The US-India security partnership is heavily supported by both parties in Washington and has grown significantly since the early 2000s, largely due to shared concerns about China’s emerging power. Even during the tumultuous Trump era, Washington’s relations with New Delhi continued to flourish – one of the few important bilateral US partnerships that did not experience much stress.
Austin’s visit will include discussions on China, Afghanistan and the Indo-Pacific region. Pentagon Messaging, however, suggests that a new phase of the US-India security partnership is also about to be launched, aiming to operationalize that through years of arms sales, technology transfers, defense deals, and India’s designation as Washington for 2016 in Washington a “major one.” Defense partner “.
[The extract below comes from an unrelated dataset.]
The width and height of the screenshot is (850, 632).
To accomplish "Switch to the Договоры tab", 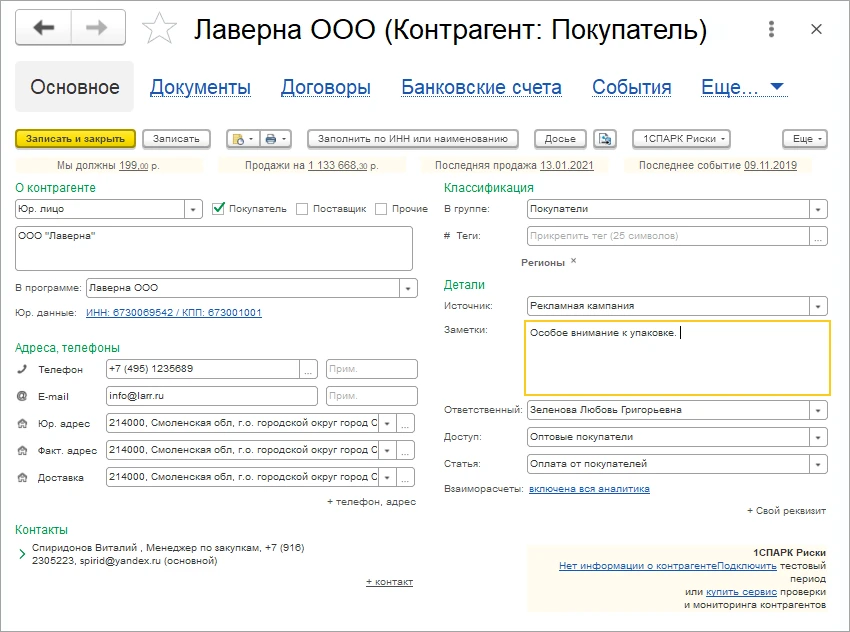I will pyautogui.click(x=325, y=88).
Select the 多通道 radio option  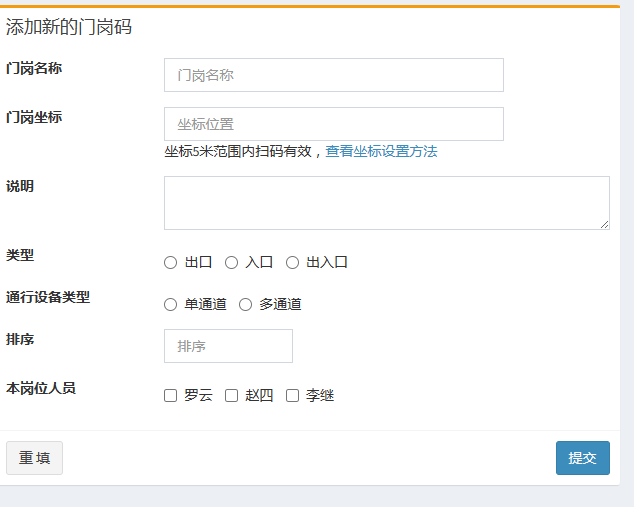pyautogui.click(x=246, y=305)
This transition is already under way. In recent years, bilateral military exercises have been expanded, international peacekeeping forces have been jointly trained, and new agreements have been made that enable the two navies to refuel each other’s warships. Probably due to growing concerns about China’s muscle movements in the region, the Biden government appears keen to speed it up.
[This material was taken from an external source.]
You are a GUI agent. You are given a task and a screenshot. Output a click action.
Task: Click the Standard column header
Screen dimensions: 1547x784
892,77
Speaking to reporters on March 13, David Helvey, Acting Assistant Secretary of Defense for the Indo-Pacific, said Austin would meet with Indian counterpart Rajnath Singh to discuss “improved information sharing, regional security cooperation, defense trade and cooperation in new areas. The Indian Ministry of Defense issued a similar message on March 17, adding that officials will discuss “how to strengthen military-to-military cooperation”.
This emphasis on operationalization could address one of the fundamental challenges of US-India security relations: How can a rapidly growing security partnership be promoted outside of the alliance system that Washington favors for its top defense partners but New Delhi rejects? India’s own foreign policy is based on the principle of strategic autonomy, whereby independence and flexibility are emphasized in world politics – without becoming entangled in alliances.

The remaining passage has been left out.